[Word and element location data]
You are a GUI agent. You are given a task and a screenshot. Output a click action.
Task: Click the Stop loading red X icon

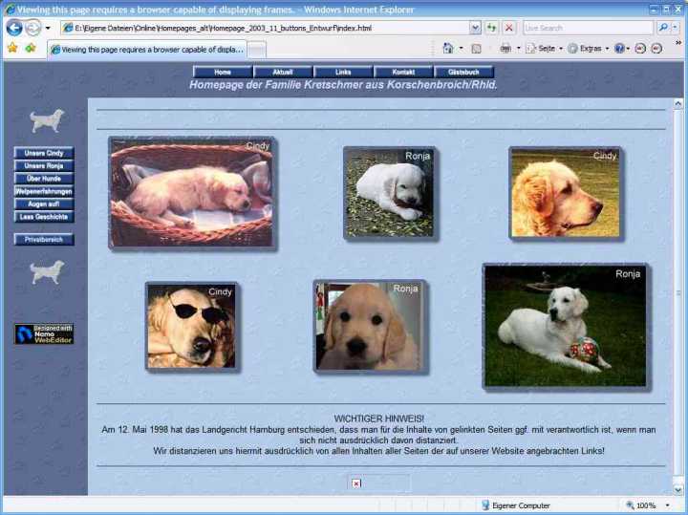tap(508, 28)
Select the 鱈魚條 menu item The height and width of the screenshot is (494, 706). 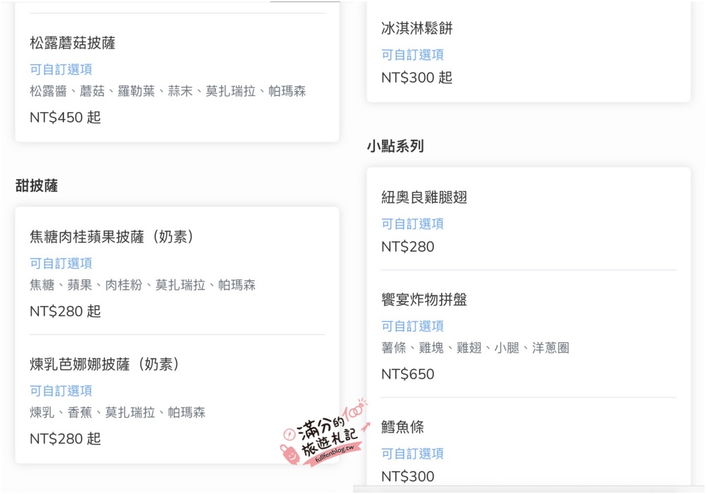pyautogui.click(x=402, y=427)
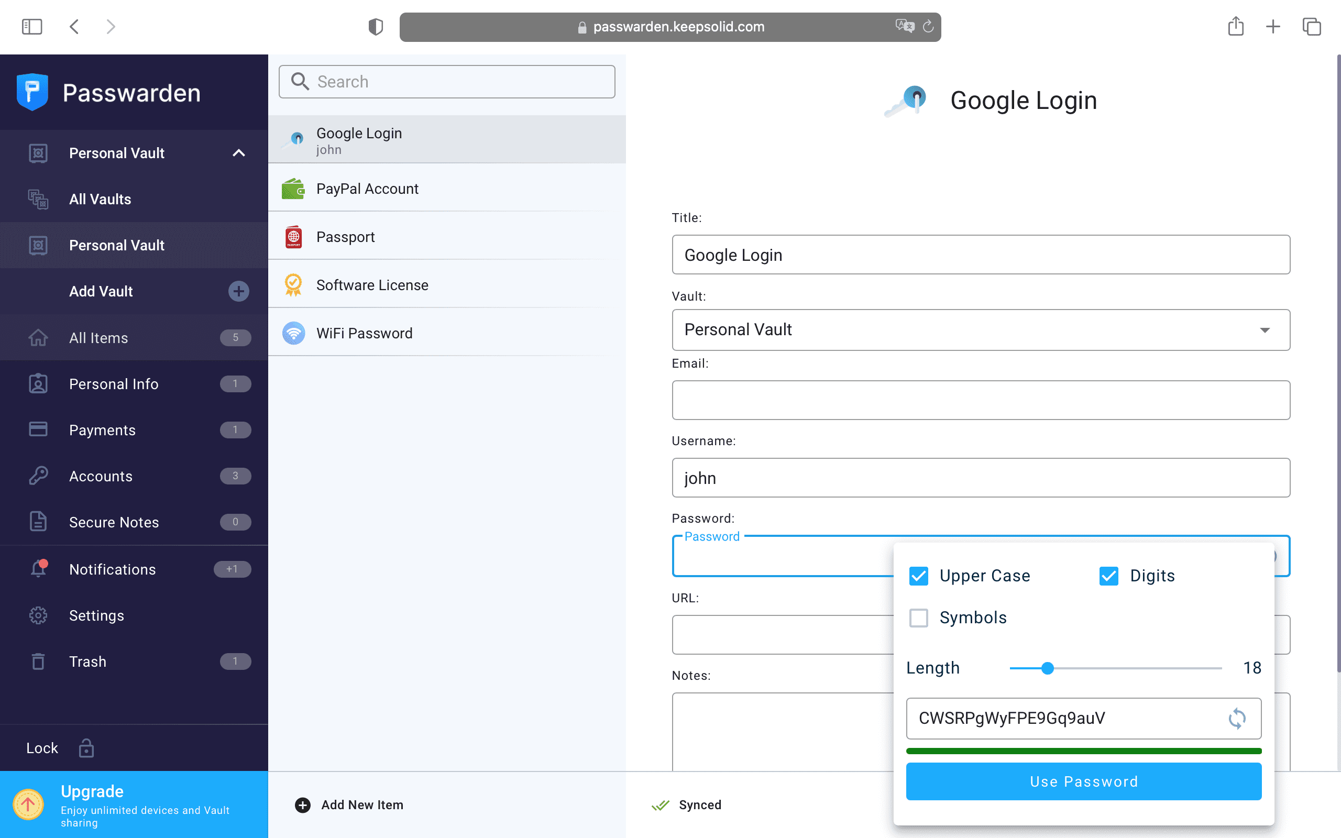Image resolution: width=1341 pixels, height=838 pixels.
Task: Uncheck the Upper Case checkbox
Action: [x=919, y=576]
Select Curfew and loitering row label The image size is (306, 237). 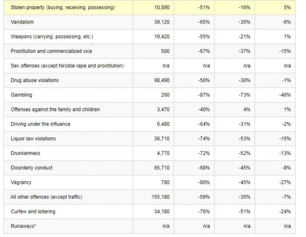coord(33,212)
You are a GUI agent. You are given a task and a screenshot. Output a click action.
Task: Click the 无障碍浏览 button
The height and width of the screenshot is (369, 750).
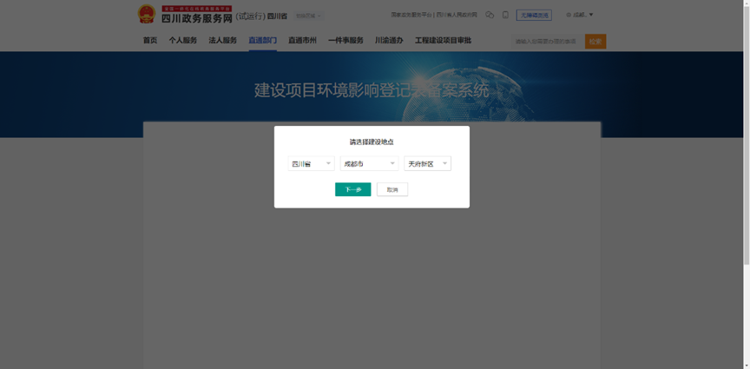[x=534, y=16]
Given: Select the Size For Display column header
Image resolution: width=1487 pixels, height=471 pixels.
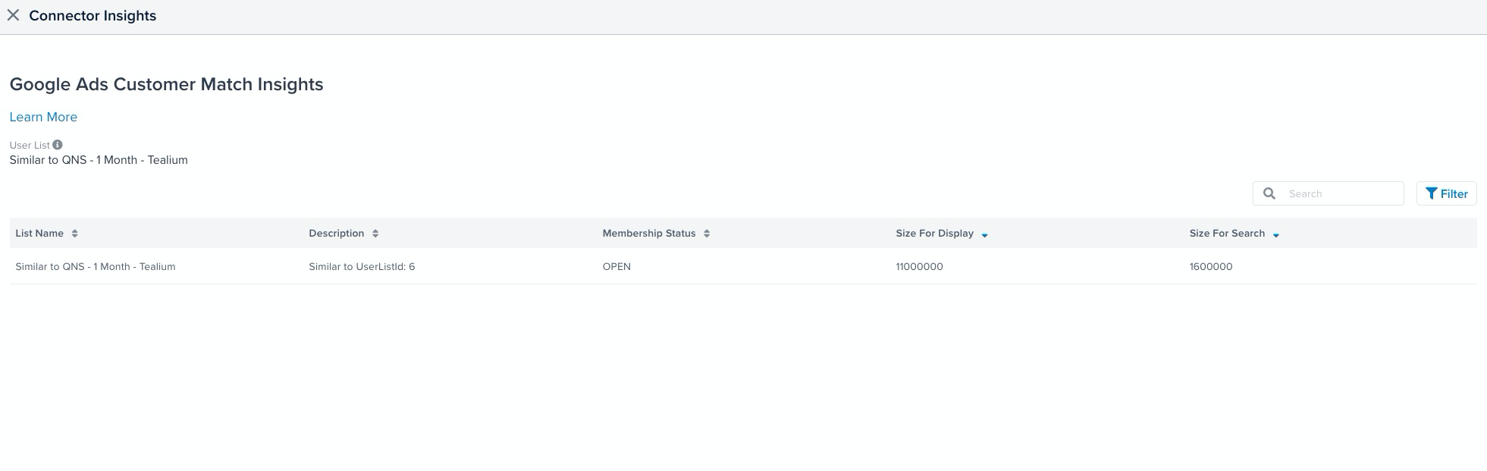Looking at the screenshot, I should click(x=934, y=234).
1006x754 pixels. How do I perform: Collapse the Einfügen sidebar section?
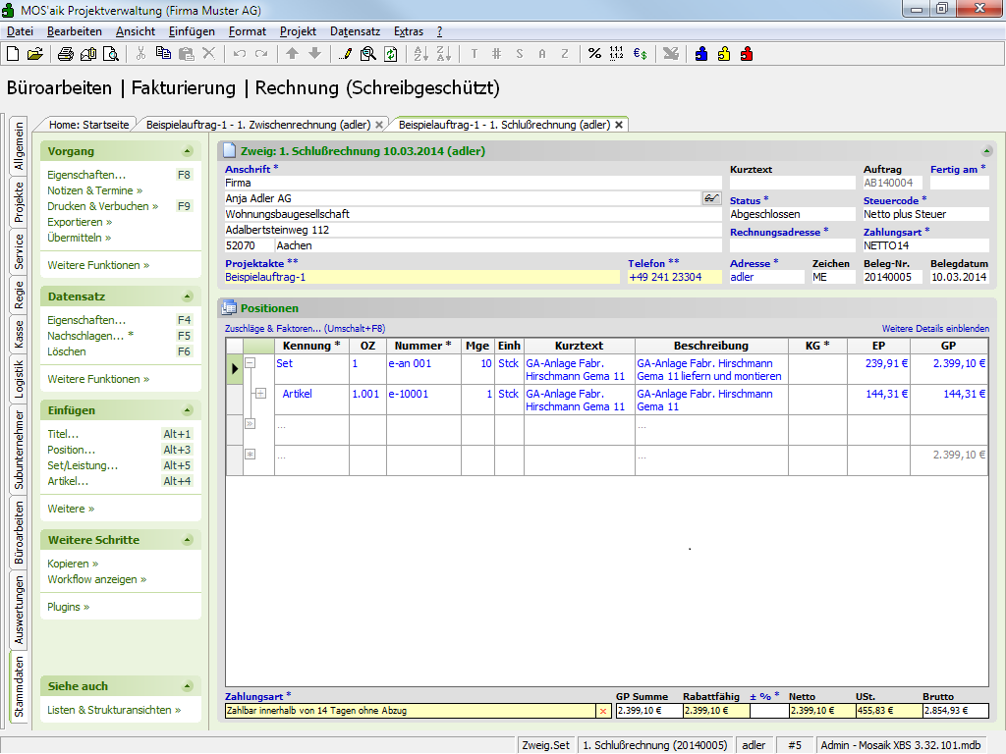pos(187,410)

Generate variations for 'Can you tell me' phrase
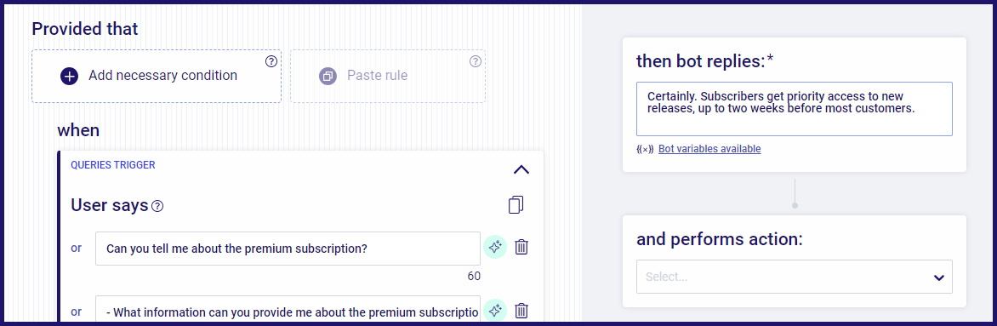[495, 247]
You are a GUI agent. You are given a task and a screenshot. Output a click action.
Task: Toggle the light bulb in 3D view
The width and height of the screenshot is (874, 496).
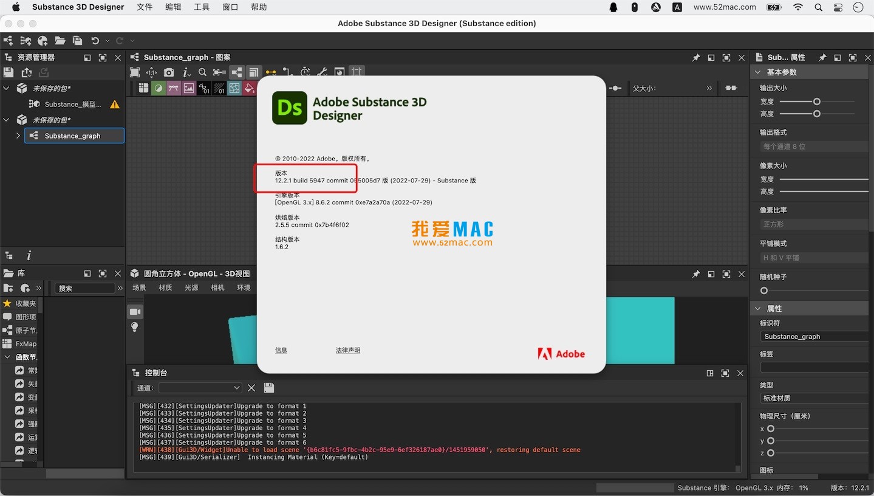[x=135, y=327]
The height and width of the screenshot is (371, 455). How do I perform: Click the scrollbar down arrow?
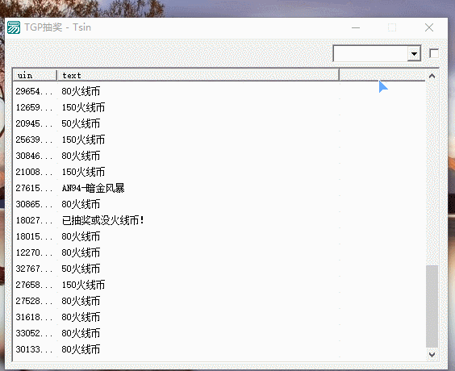(x=432, y=354)
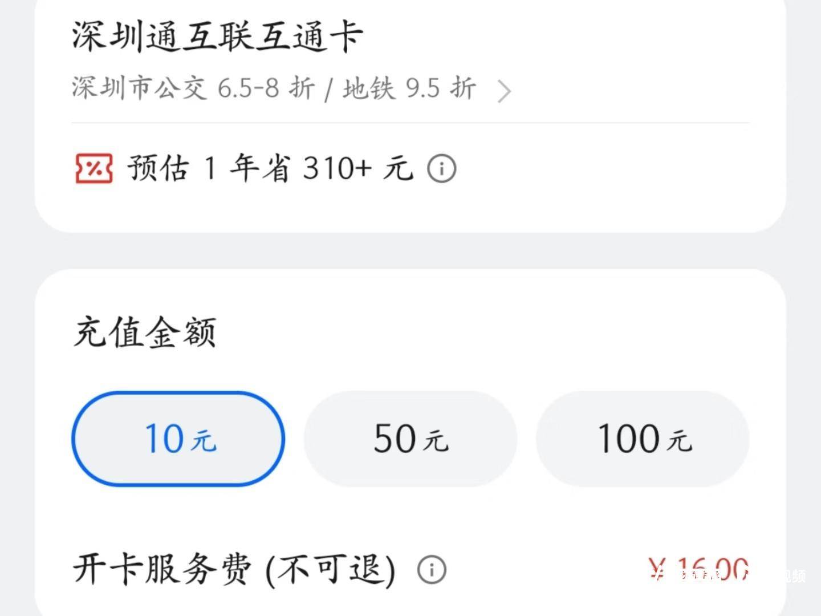The height and width of the screenshot is (616, 821).
Task: Click the 310+ savings amount figure
Action: click(336, 168)
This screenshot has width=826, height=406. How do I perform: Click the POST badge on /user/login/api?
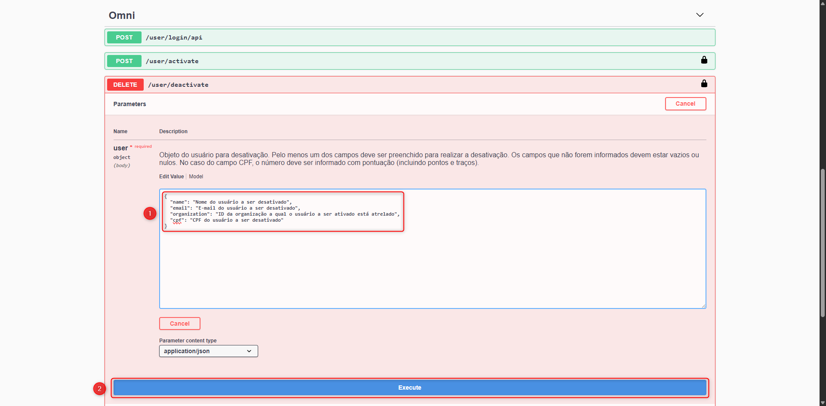124,37
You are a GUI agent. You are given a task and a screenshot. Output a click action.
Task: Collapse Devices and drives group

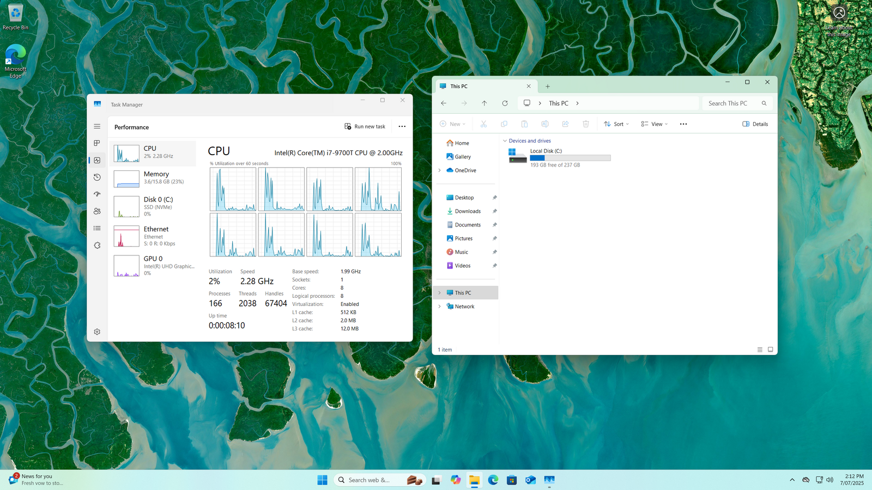click(x=505, y=141)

**Challenge**
Locate each row above that contains the string "perform" and copy those rows in full. The match is case-sensitive.

**Complete response**
1006x754 pixels. How do I perform: Collapse the Einfügen sidebar section?
The height and width of the screenshot is (371, 455). How do I perform: Click the scrollbar down arrow?
This screenshot has width=826, height=406. How do I perform: Click the POST badge on /user/login/api?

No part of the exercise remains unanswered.